=== TEXTO DE ORIGEM ===

O capítulo 1, Os passados remotos do audiovisual ao vivo, vai passear justamente por tal cenário, relacionando trabalhos de inventores com a busca pela criação de experiência sensória, que mais para frente será chamada de performance audiovisual. Moran e Bastos trazem à tona nomes não muito conhecidos, como o da inventora Mary Hallock Greenwalt, primeira mulher a desenvolver um órgão de cor no início do século XX. A questão do ao vivo perpassa todo o livro, seja via apresentações de artistas e inventores presencialmente em espaços como teatros, ou via aparatos técnicos que começam a aparecer com o desenvolvimento das tecnologias de comunicação, como o rádio e, posteriormente, a televisão.

=== DADOS A SEGUIR ===

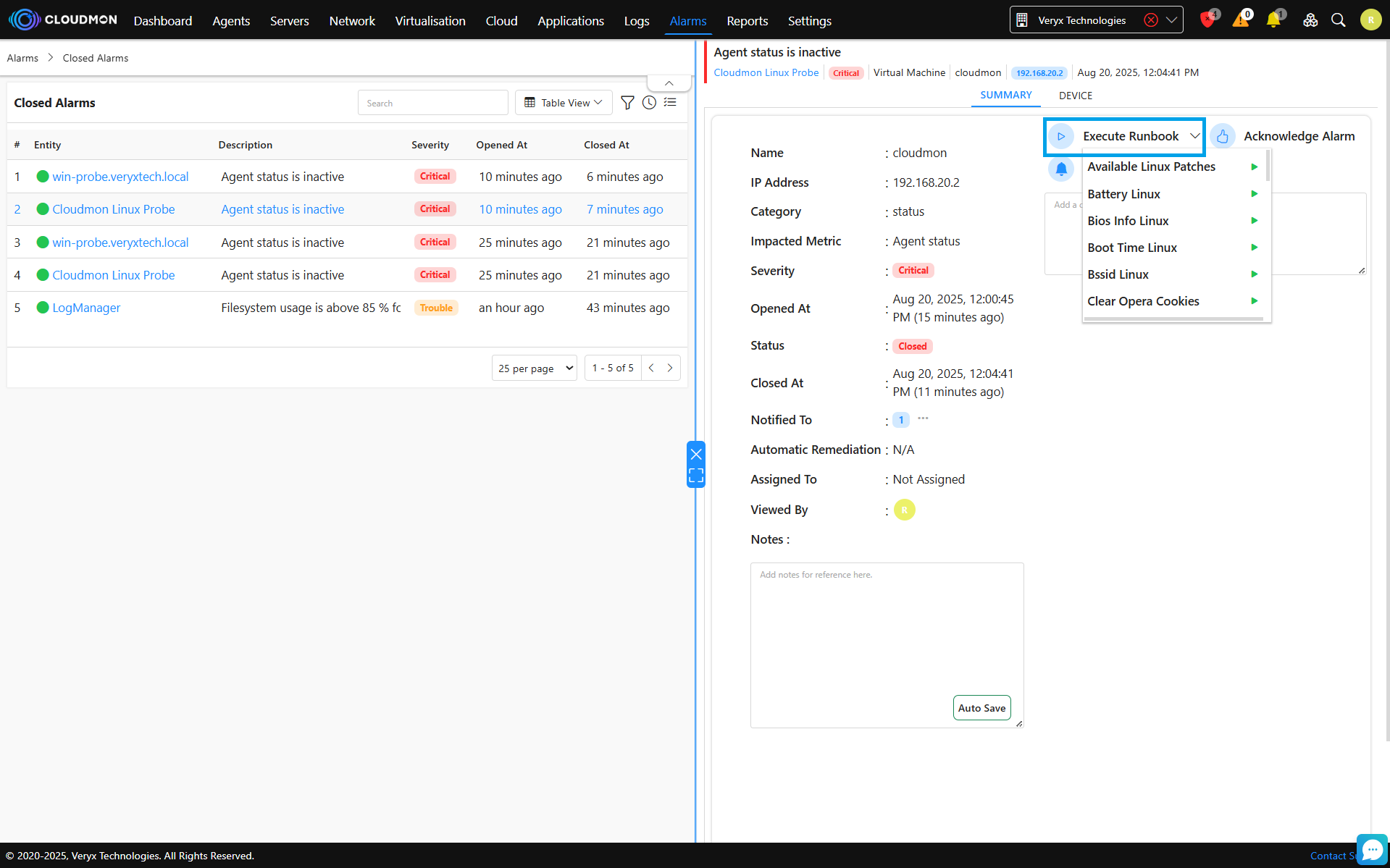The image size is (1390, 868).
Task: Expand the 25 per page selector
Action: pos(535,368)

===

TAREFAS A CUMPRIR —
a – Liste todas as pessoas citadas pelo nome no texto de origem.
b – Extraia do texto de origem o trecho que se inicia pelas palavras "O capítulo 1, Os" e se encerra em "posteriormente, a televisão.".

RESPOSTAS REDIGIDAS —
a –
Moran
Bastos
Mary Hallock Greenwalt

b –
O capítulo 1, Os passados remotos do audiovisual ao vivo, vai passear justamente por tal cenário, relacionando trabalhos de inventores com a busca pela criação de experiência sensória, que mais para frente será chamada de performance audiovisual. Moran e Bastos trazem à tona nomes não muito conhecidos, como o da inventora Mary Hallock Greenwalt, primeira mulher a desenvolver um órgão de cor no início do século XX. A questão do ao vivo perpassa todo o livro, seja via apresentações de artistas e inventores presencialmente em espaços como teatros, ou via aparatos técnicos que começam a aparecer com o desenvolvimento das tecnologias de comunicação, como o rádio e, posteriormente, a televisão.